(Textauszug):
+---+
Vielleicht wurde sein Leichnam erst in Ravensburg oder Meckenbeuren
ausgeladen. Wir wissen es bis jetzt nicht. Leon Julius Redner war ein Hamburger Kaufmann,
der mit Häuten handelte. Er heiratete am 04.12.1943 noch im Lager
Westerbork eine Henriette van Leeven, die ihn durch alle Lager bis nach
Biberach begleitete, wo er dann aber am 30.01.1945 starb. Er fand seine
Ruhestätte zunächst auf dem Evangelischen Friedhof Biberach, bis er
vermutlich auf Anordnung der Besatzungsmacht wie die anderen am 10.01.1946 auf den Laupheimer Jüdischer Friedhof überführt wurde. Seine Frau
verließ am 26.05.1945 das Lager Lindele und wurde nach Holland
repatriiert, also noch bevor das Lager selbst aufgelöst wurde. Als
Holländerin hatte sie das Recht zur Heimkehr im Gegensatz zu der
überwiegenden Mehrzahl der Juden in diesem Lager. Lazar Schönberg stammte aus Auschwitz; seine
Frau Regina kam aus Tarnow in Galizien. Vor dem Krieg lebte er in
Chemnitz als Handwerker. Er flüchtete mit seiner Familie nach Amsterdam,
wo er zusammen mit der aus Berlin kommenden Familie von Ascher Sann im
gleichen Haus lebte, in der Jan van Eijckstraat 22. Lazar besaß einen
Rettungspass von Honduras und kam nach Bergen-Belsen. Seine Mitbewohner
kamen 1943 in Auschwitz ums Leben. Am 2. März 1945 starb Lazar Schönberg
im Lager Lindele. Wie der bereits auf dem Transport verstorbene John
Hasenberg wurde auch Schönberg zunächst auf dem katholischen Friedhof in
Biberach beigesetzt und im Dezember 1945 nach Laupheim auf den jüdischen
Friedhof umgebettet. Bis Anfang 2011 wusste die Familie Schönberg nicht,
wo der Familienvater beerdigt ist. Nachkommen der Familie leben heute in
der Nähe von New York. Durch eine Recherche des Urenkels, Ben Schwalb,
der in Tübingen studierte, konnte die Frage jetzt geklärt werden. Wo Hermann Feinstein geboren wurde, ist nicht
klar. In den Transportakten von Bergen-Belsen heißt es, er sei in
Voldylanken geboren. Laut holländischen Websites soll er in Meldiglauken
auf die Welt gekommen sein. Beide Ortsnamen sind nicht zu verifizieren.
+---+
(Datenteil):
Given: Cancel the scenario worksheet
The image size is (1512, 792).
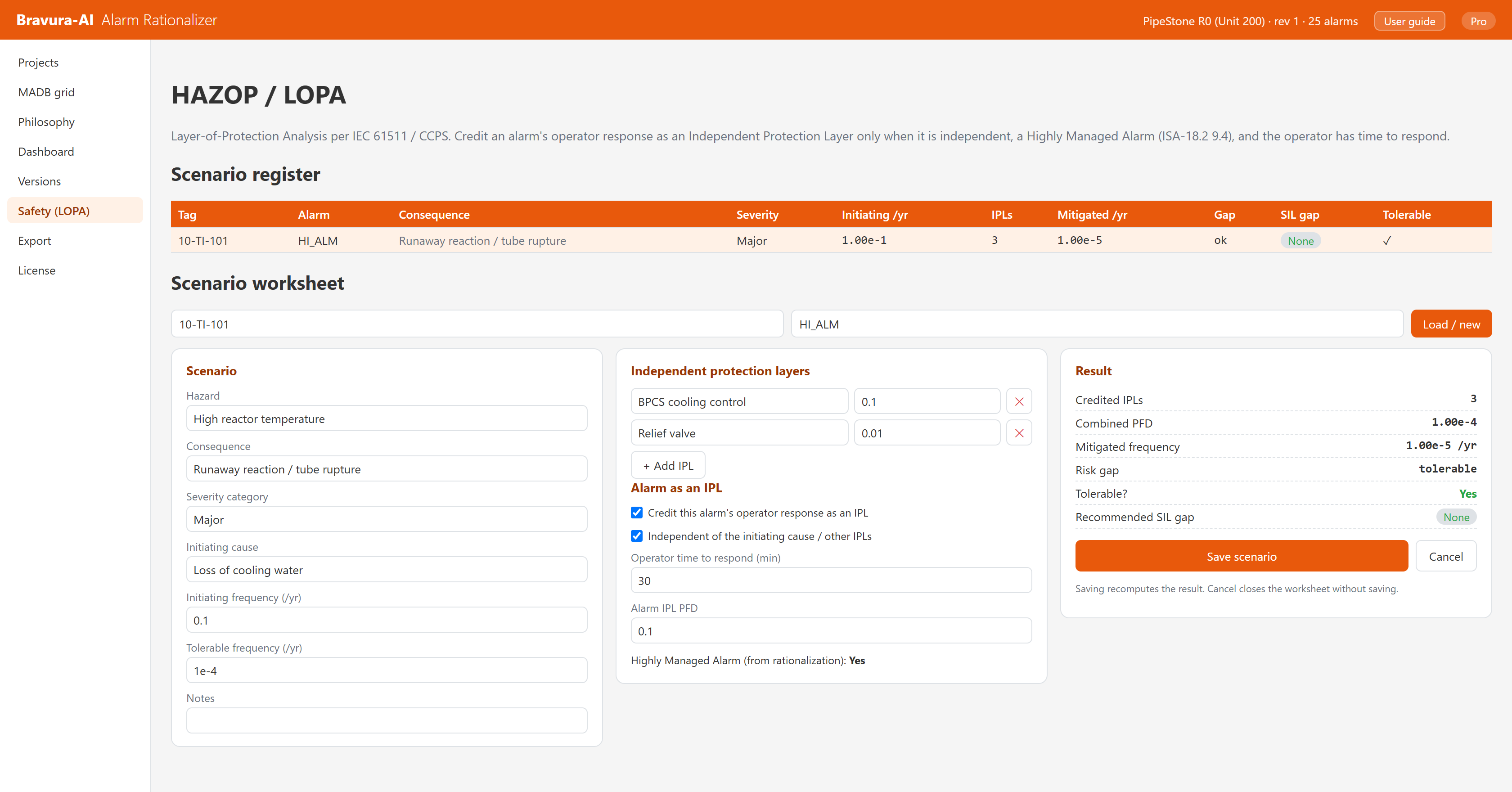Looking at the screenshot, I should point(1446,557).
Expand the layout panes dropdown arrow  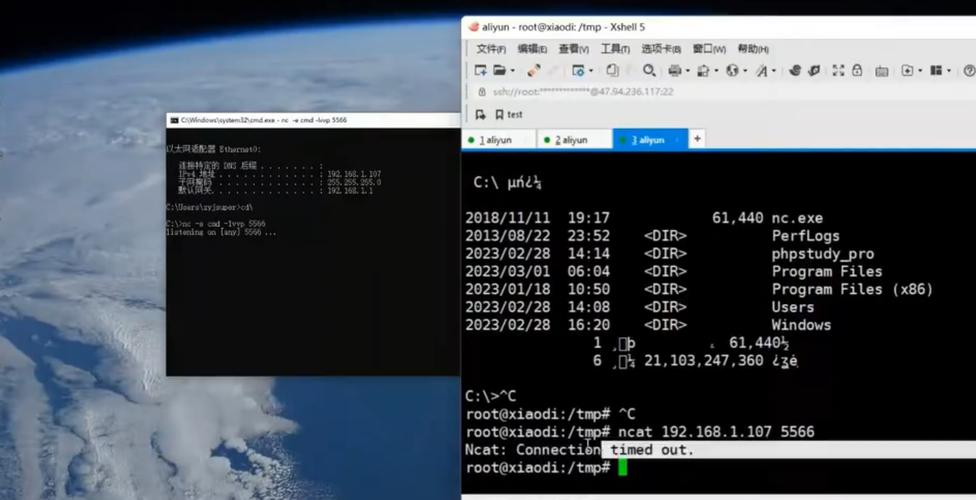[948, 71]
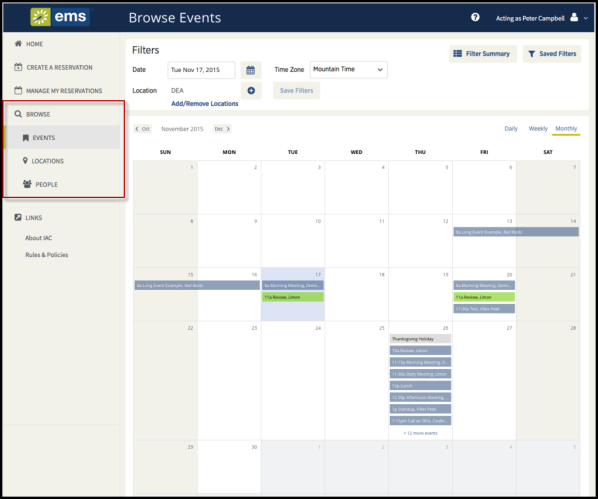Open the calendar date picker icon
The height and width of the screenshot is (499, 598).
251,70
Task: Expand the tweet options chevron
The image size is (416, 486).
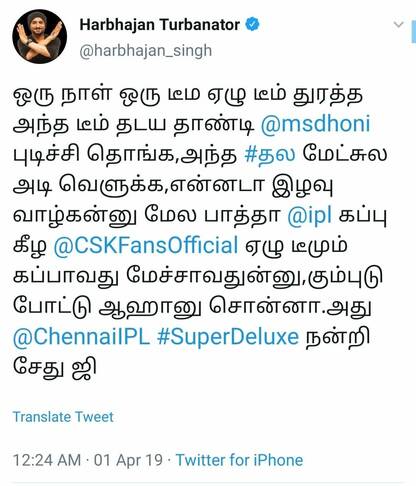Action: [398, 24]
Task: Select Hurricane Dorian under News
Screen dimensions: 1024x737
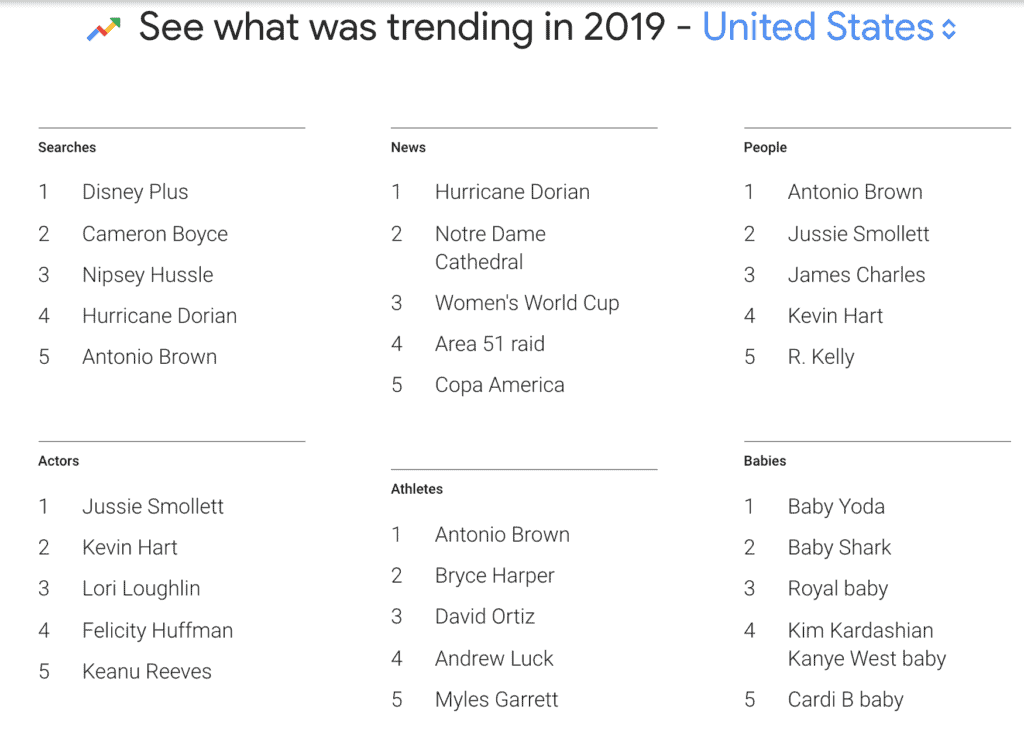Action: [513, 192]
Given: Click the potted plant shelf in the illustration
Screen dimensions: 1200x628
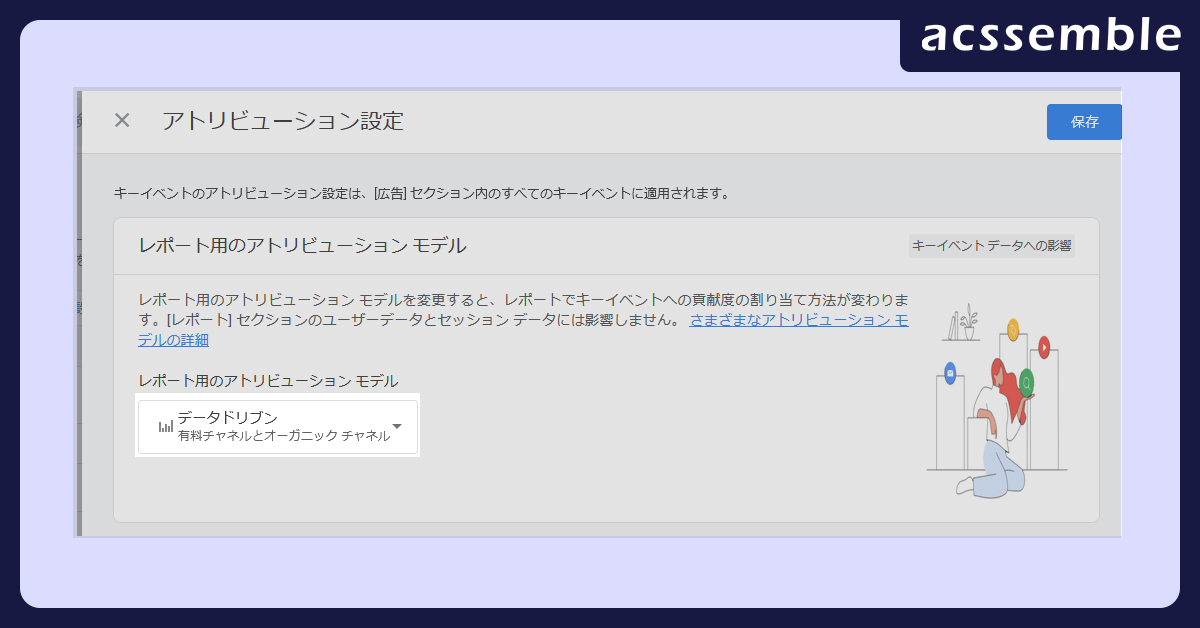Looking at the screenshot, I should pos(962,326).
+---+
(Aufgabe 1):
Gib die Zeilen im Datenteil wortgetreu wieder, von der Zeile mit „Task: Expand the tweet options chevron“ bis zum Ende des Datenteils, beide Enden eingeschlossen. Lass die Bilder weg.
(Aufgabe 2):
Schreibe den Textauszug über die im Lager Lindele verstorbenen Häftlinge ab der Stelle weiter, an der er aufhört.
Textauszug und Zeilen stammen aus unterschiedlichen Quellen.

(Schriftliche Antwort 1):
Task: Expand the tweet options chevron
The image size is (416, 486).
Action: [398, 24]
Task: Select Hurricane Dorian under News
Screen dimensions: 1024x737
Action: [513, 192]
Given: Click the potted plant shelf in the illustration
Screen dimensions: 1200x628
Looking at the screenshot, I should pos(962,326).

(Schriftliche Antwort 2):
Auf dem Grabstein steht Elbing. Das ist eine Stadt im heutigen
Nordpolen, einst West- bzw. seit 1920 Ostpreußen. Tatsache ist: Im
Februar 1938 kam er als deutsch-polnischer Flüchtling in die
Niederlande, wo er sich in Oostzaan, einem nördlichen Außenbezirk von
Amsterdam, niederließ. In erster Ehe war er mit Anna Berlowitz in Elbing
verheiratet gewesen, die 1933 starb. Im April 1938 ließ er
möglicherweise seine spätere Frau Bianka Goldberg, Jg. 1884, nachkommen,
die selbst die Witwe von Hirsch Kaplan war, der schon 1923 in Berlin
verstorben war. Als die beiden im Oktober 1938 die Ehe eingingen, war
das offensichtlich die erste deutsche Flüchtlingsehe in Oostzaan. Besonders irritierend ist, dass zwar in Biberach
der Tod von Dierk Simon LANGEDYK, Jg. 1891, am 3. März 1945 im
Lagerhospital dokumentiert ist. Auch seine Beerdigung auf den
Katholischen Friedhof Biberach am 06.03.1945 und seine Umbettung nach
Laupheim am 10.01.1946 ist verbürgt. Aber es gibt keinen Grabstein in
Laupheim. Wer war Dierk Simon Langedyk? Im Biberacher Totengräberbuch
wird er als Dr. phil. , auf einer holländischen Website als Kaufmann
bezeichnet. Vermutlich war er weder das eine noch das andere. Er ist auf
jeden Fall ein holländischer Jude, geboren in Groningen. Seine sieben
Jahre jüngere Frau Hildegard Langedyk-Wallach kam aus Recklinhausen. Sie
war herzkrank. Bis Februar 1941 lebten sie in Amsterdam. Langedijks
Bruder lebte in Lausanne. Sie hatten auch eine Tochter Margot-Regina,
die 1921 auf die Welt kam und als Friseurin arbeitete. Im Mai 1942
verlobte sich die Tochter mit Hans Cohen, kurz bevor die beiden nach
Auschwitz deportiert wurden. Margot-Regina lebte bereits im September
nicht mehr. Auch ihr Verlobter erlebte das Kriegsende nicht. Langedijk
war blind und Präsident der Liga blinder Juden Amsterdam und er
arbeitete bis 1944 im Haus der jüdischen Blinden in Amsterdam. Er besaß
ein Einreisezertifikat für Palästina. Langedijks kamen mit einem
Rettungspass von Honduras nach Bergen-Belsen und Biberach. Bei der
Stadtgemeinde Amsterdam besteht auf jeden Fall ein Register, in dem auch
seine Familie gegenüber der Bundesrepublik Deutschland Ansprüche wegen
Plünderung ihres Haushalts während des Krieges anmeldeten. Hat seine
Frau, den Leichnam ihres Mannes nach Holland überführen lassen?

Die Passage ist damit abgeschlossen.